The systems and habits approach to improvement looks at this and creates a way to improve that takes into account the various systems elements. It helps to find leverage points in the system that we can use to help us improve. It gives us small steps and encourages consistent behavior to override the existing ‘operating policies’ and create new ones.
One of the main elements of the systems and habits approach to improvement is the idea that we need to start very small. We start with very easy steps. Then we work to do them over and over again.
The more we do these steps the more they become ingrained in the ‘operating policies’. We start to change the structures in our lives by consistently thinking and behaving in new ways.

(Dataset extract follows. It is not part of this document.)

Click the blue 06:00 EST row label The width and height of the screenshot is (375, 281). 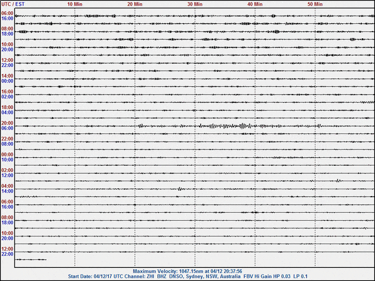[x=7, y=128]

Soon these new structures form from the new steps we have taken. They start to become consistent and stable and there is a real pull towards keeping going. Instead of burning out after a short time of trying to fight the structures in place, we slowly start to integrate new structures.
Once those new structures become stable, then we can keep adding more and more until we start to reach our goals. This approach may take longer than the typical quick fix that we might try but the reason it becomes lasting is because it doesn’t just attempt a quick fix, it reprograms the ‘operating policies’ of our thoughts and behaviors.
Senge goes on to say that, “the ‘structural’ explanation is the least common and most powerful. It focuses on answering the question, ‘ What causes the patterns of behavior?’
When we can get to the structural level in our behavior and develop new patterns of behavior we have a much greater chance at long-term improvement. This is where real change occurs because it isn’t just a fleeting attempt to use motivation and effort for a short-term fix; it relies on slowly changing the structures and systems in our lives.